5/30/10

Customer Relationship Management & Business Intelligence


1. What is your understanding of CRM?

Customer Relationship Management (CRM) manages all aspects of customer relation. The system developed by Siebel, allows the brokerage firm to trace each interaction with a customer or prospective customer and then provide services (retirement planning, for instance) tailored to each customer’s needs and interests. The system provides Schwab with a complete view of its customers, which it uses to differentiate serious investors from non- serious investors.

2. Compare operational and analytical customer relationship management.

Operational CRM – supports traditional transactional processing for day to day from office operations or systems that deal directly with the customers.
Analytical CRM – supports back office operations and strategic analysis and includes all systems that do not deal with the customers.
The primary difference between operational CRM and Analytical CRM is the direct interaction between the organisation and its customers.

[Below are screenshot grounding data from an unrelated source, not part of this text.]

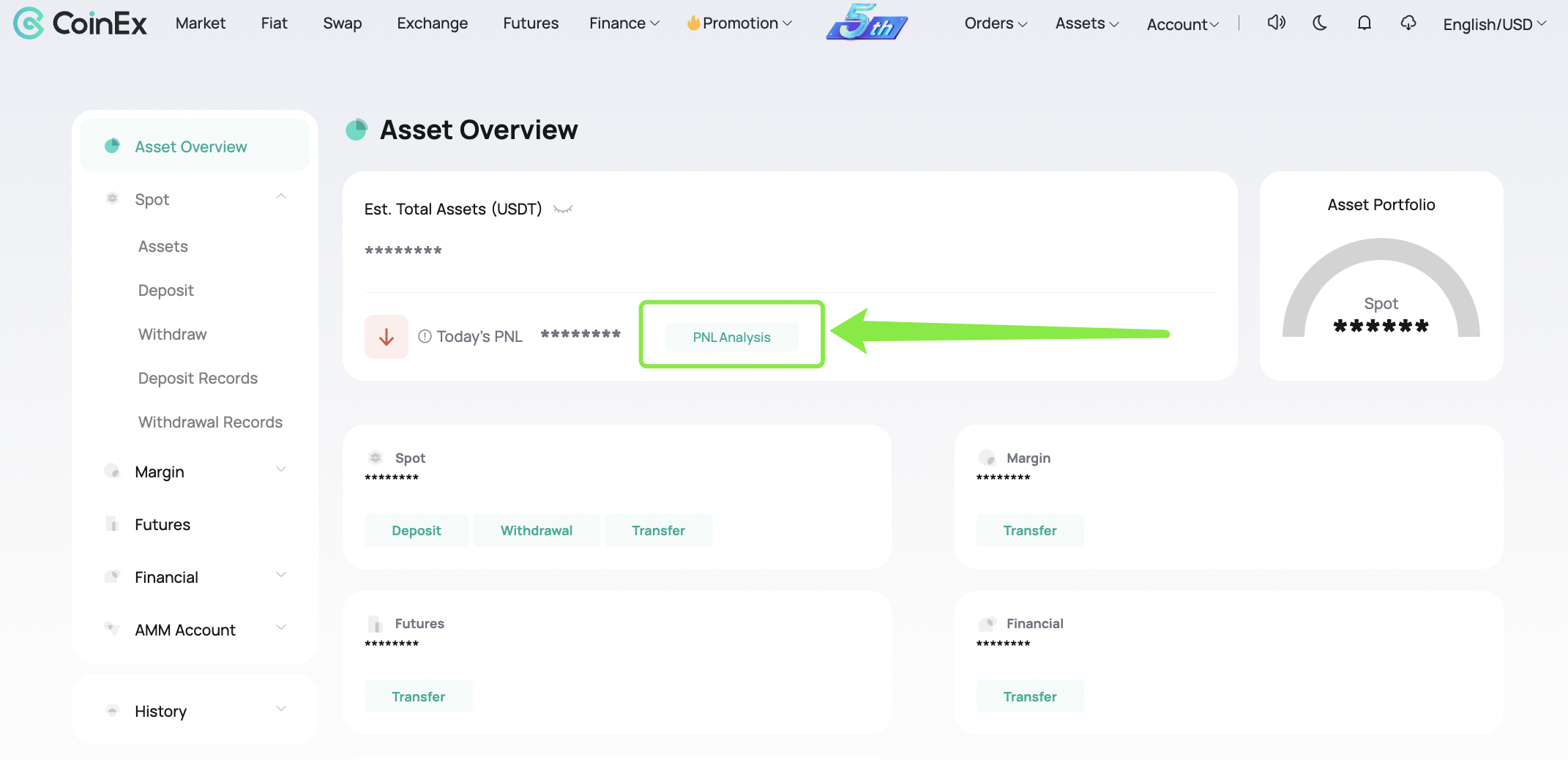Click the info icon beside Today's PNL

[424, 336]
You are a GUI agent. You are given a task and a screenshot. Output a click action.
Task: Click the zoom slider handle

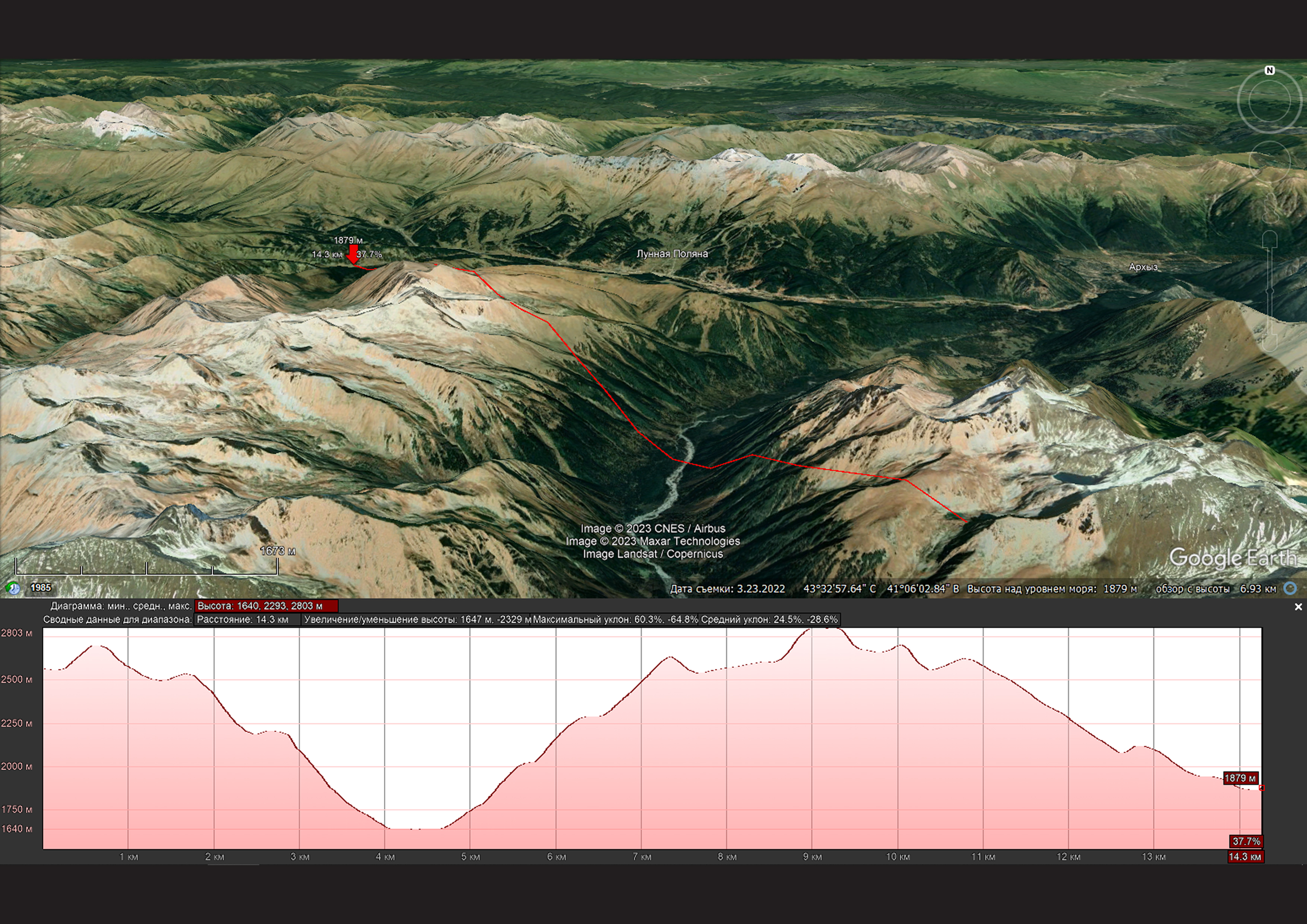point(1270,291)
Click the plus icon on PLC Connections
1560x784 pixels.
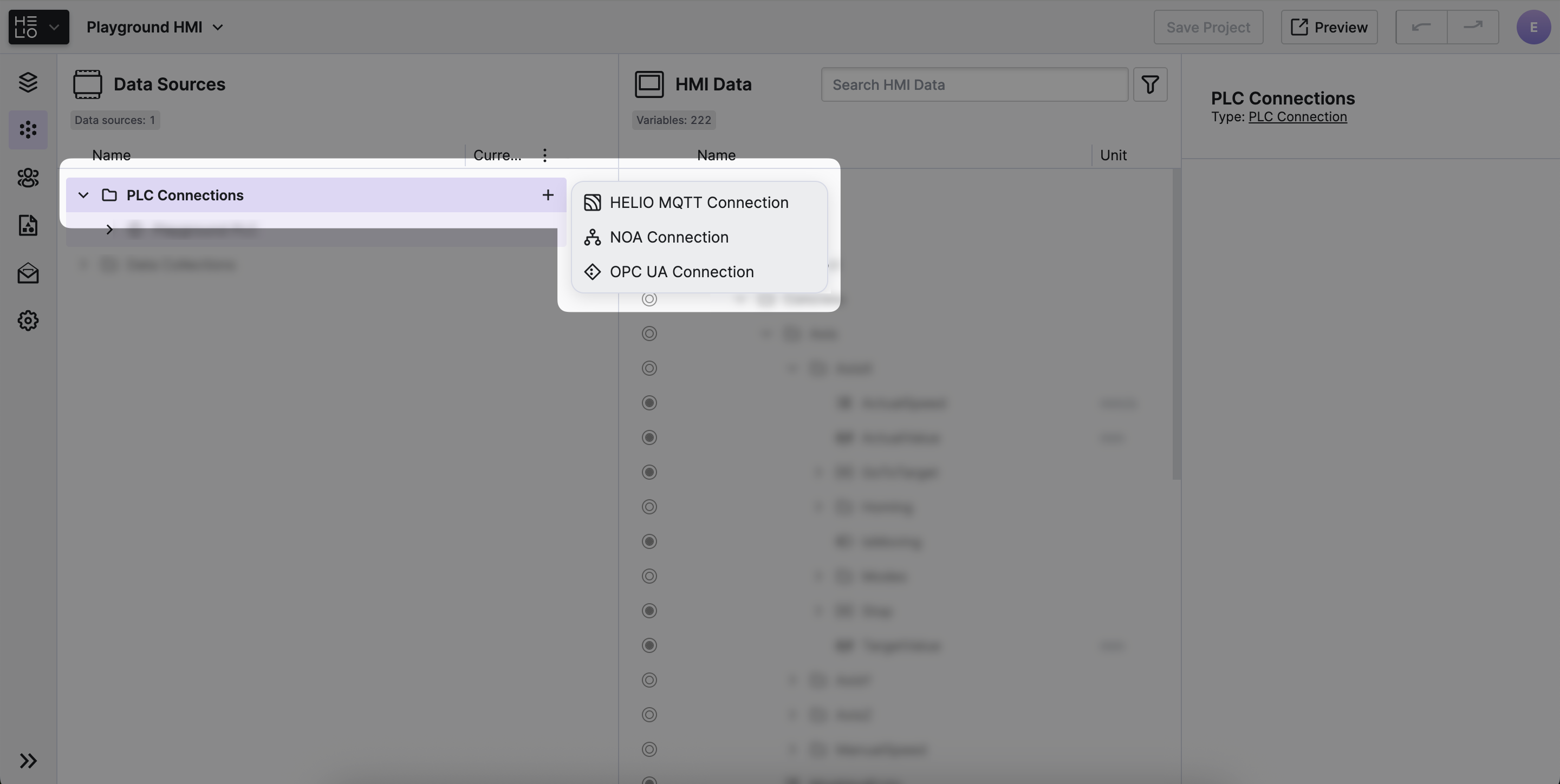click(548, 195)
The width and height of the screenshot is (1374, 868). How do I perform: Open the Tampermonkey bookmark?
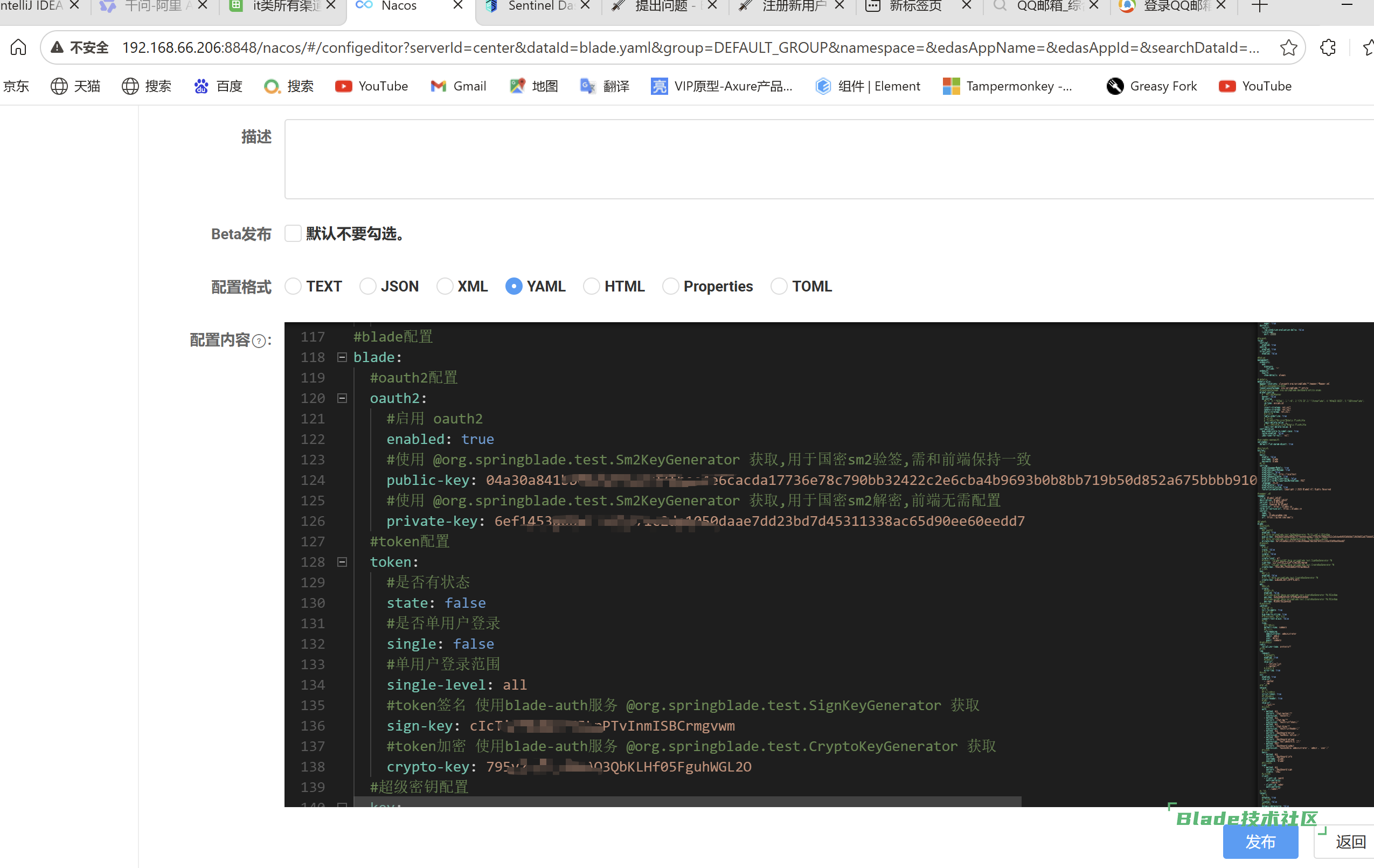[x=1008, y=86]
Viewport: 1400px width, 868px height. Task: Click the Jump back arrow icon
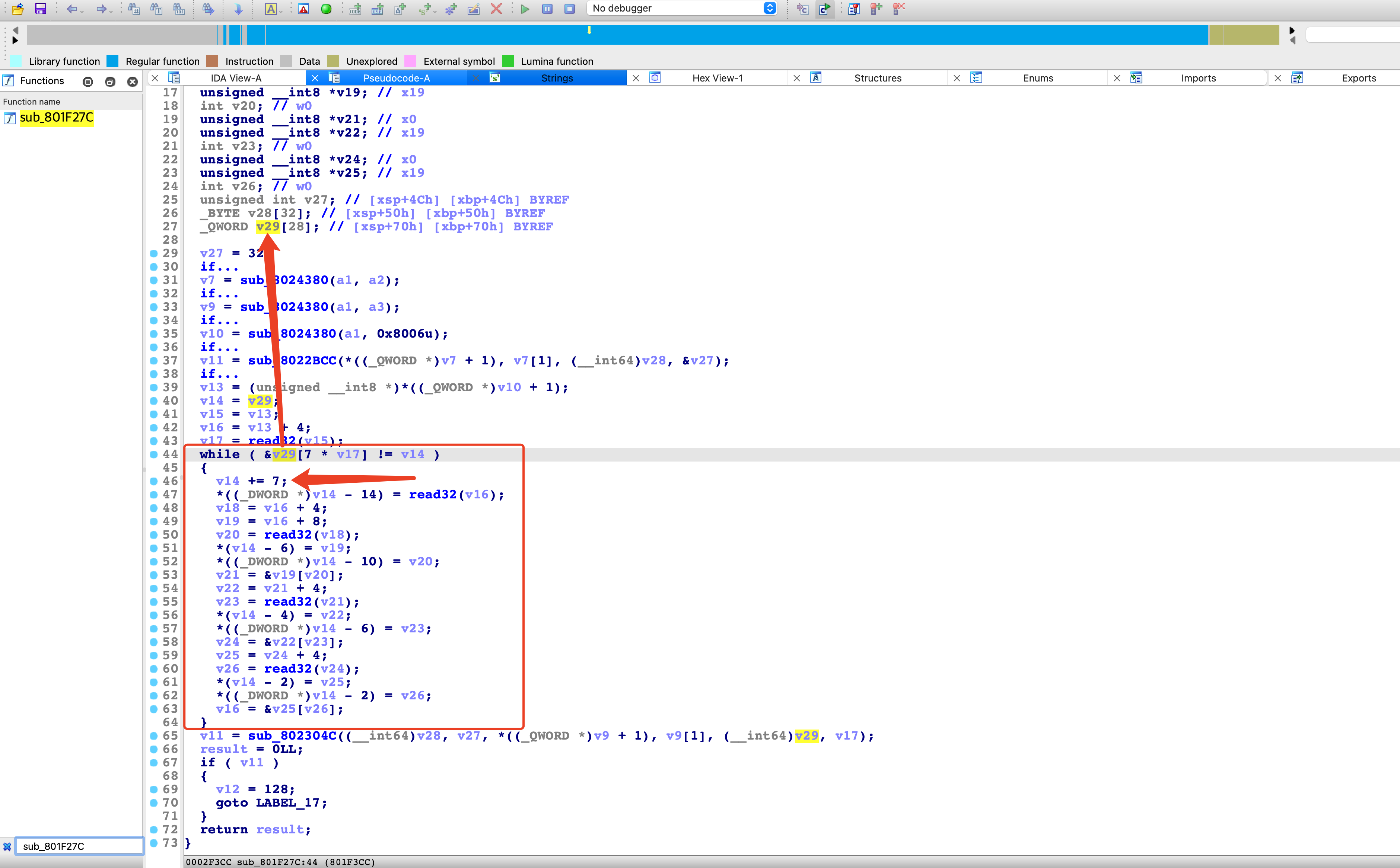point(71,9)
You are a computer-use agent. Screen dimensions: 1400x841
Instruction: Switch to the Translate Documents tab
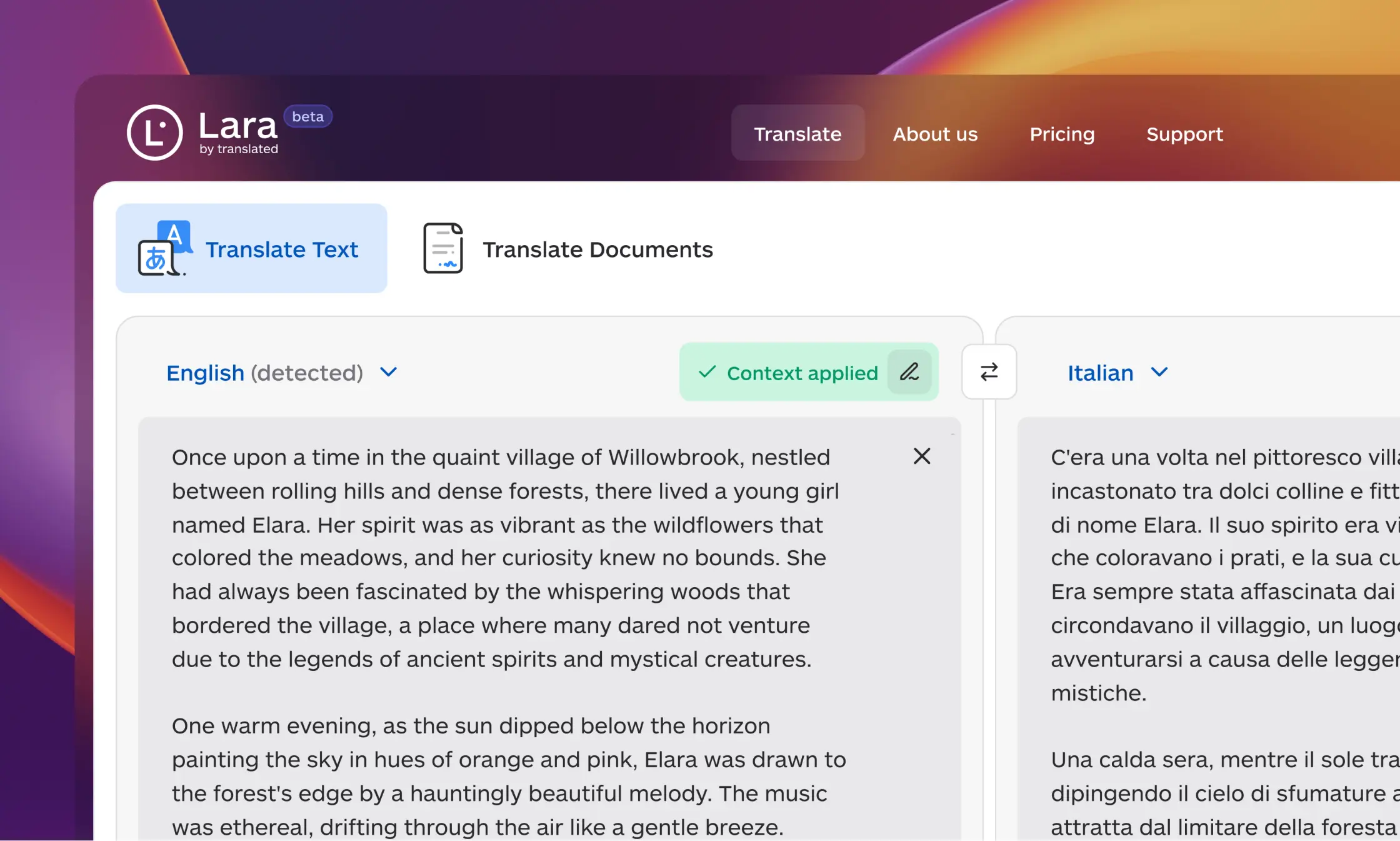coord(597,249)
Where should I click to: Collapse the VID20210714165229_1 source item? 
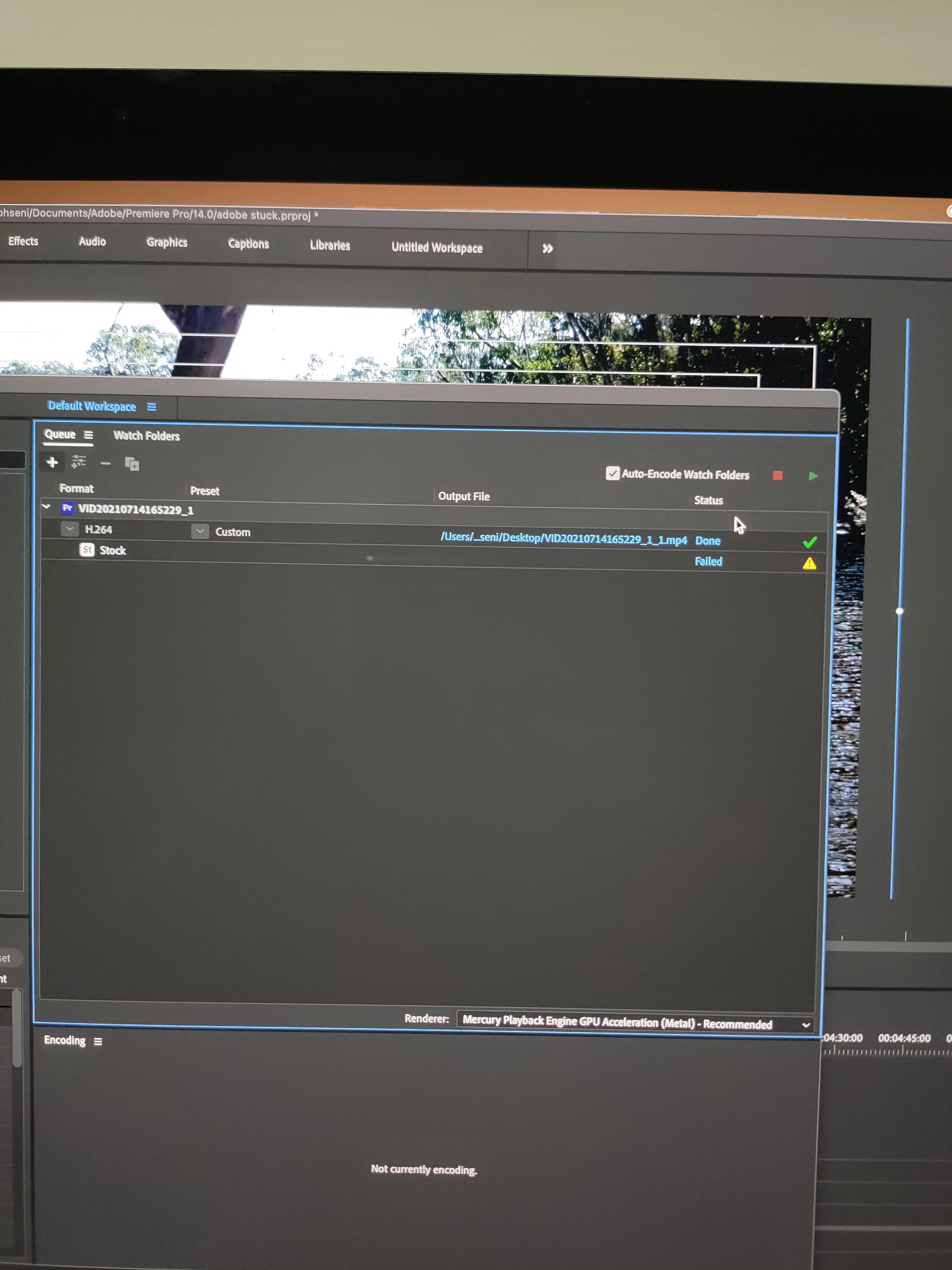click(47, 507)
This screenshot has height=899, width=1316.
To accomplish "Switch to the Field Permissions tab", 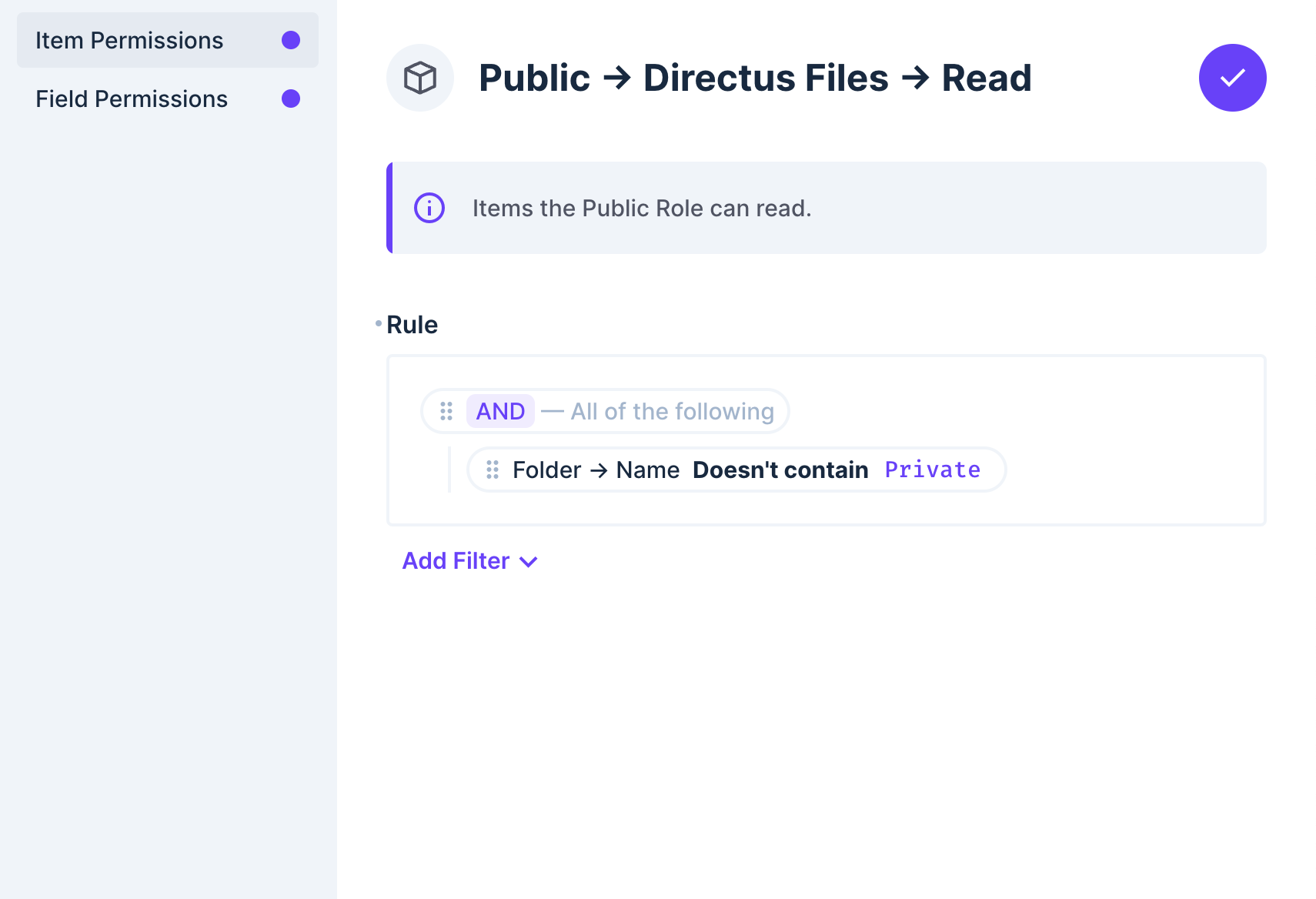I will [132, 99].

3. Describe and differentiate the CRM technologies used by marketing departments and sales departments

Sales Departments uses Sales force automation (SFA) SFA is a system that automatically tracks all of the steps in the sales process. SFA products focus on increasing customer’s satisfaction, building customer relationships and improving product sales by tracking all sales information.
Marketing Departments uses the following three primary operational CRM technologies to increase customer satisfaction,
• List generator – compile customer information from a variety of sources and segment the information for different marketing campaigns.
• Campaign management – guide users through marketing campaign performing tasks.
• Cross – selling and up – selling – is selling additional products or services to a customer.


4. How could a sales department use operational CRM technologies?

Operational CRMs are suing different technologies to perform tasks for marketing, sales and customer service departments. Operational CRM is day to day – list generators- ability to provide information on specific aspects of business. For example list of customers for marketing in a articulator area, such as guiding users through campaigns, systems that can do up sell and cross sell.


5. Describe business intelligence and its value to businesses

Business Intelligence (BI) refers to applications and technologies that are used to gather and provide access to and analyse data and information to support decision making efforts. Many organisations today find it next to impossible to understand their own strengths and weaknesses let their competitors alone, because the enormous volume of organisational data is inaccessible to all but IT department. Organisational data includes for more than simple fields in a clips, along with numerous new forms of data.

6. Explain the problem associated with business intelligence. Describe the solution to this business problem


Problems - As businesses increase their reliance on enterprise systems such as CRM, they are rapidly accumulating vast amounts of data. Every interactions between departments or with the outside world, historical information on past transaction, as well as external market information, is entered into information systems for future use and access. Worldwide broadband connections are estimated to reach 21% of all households by the end of 2010, according to Garter Inc.
The amount of data generated is doubling every year and some think it will soon begin to double every month. Data are a strategic asset for a business; if the asset is not used, the business is wasting resources.
Solutions – in every organization, employees make hundreds of decisions each day. They can range from weather to give a customer a discount to whether to start production a part, launch another direct – mail campaign, order additional materials and so on. These decisions are sometimes based on facts, but mostly based on experience, accumulated knowledge and rule of thumb.


7. What are two possible outcomes a company could get from using data mining?

Data mining is the application of statistical techniques to find patterns and relationships among data and to classify and predict.
• Data mining represents a convergence of disciplines
• Data-mining techniques emerged from statistics and mathematics and from artificial intelligence and machine-learning fields in computer science.
Cluster analysis – a technique used to divide an information set into mutually exclusive groups such that the members of each group are as close together as possible to one another and the different groups are as far apart as possible.
CRM systems depend on cluster analysis to segment customer information and identify behavioural traits
Association detection – reveals the degree to which variables are related and the nature and frequency of these relationships in the information.
Market basket analysis – analysis web sites and check out statistics to identify buying behaviour and predict future behaviour. This is used for cross selling / up selling.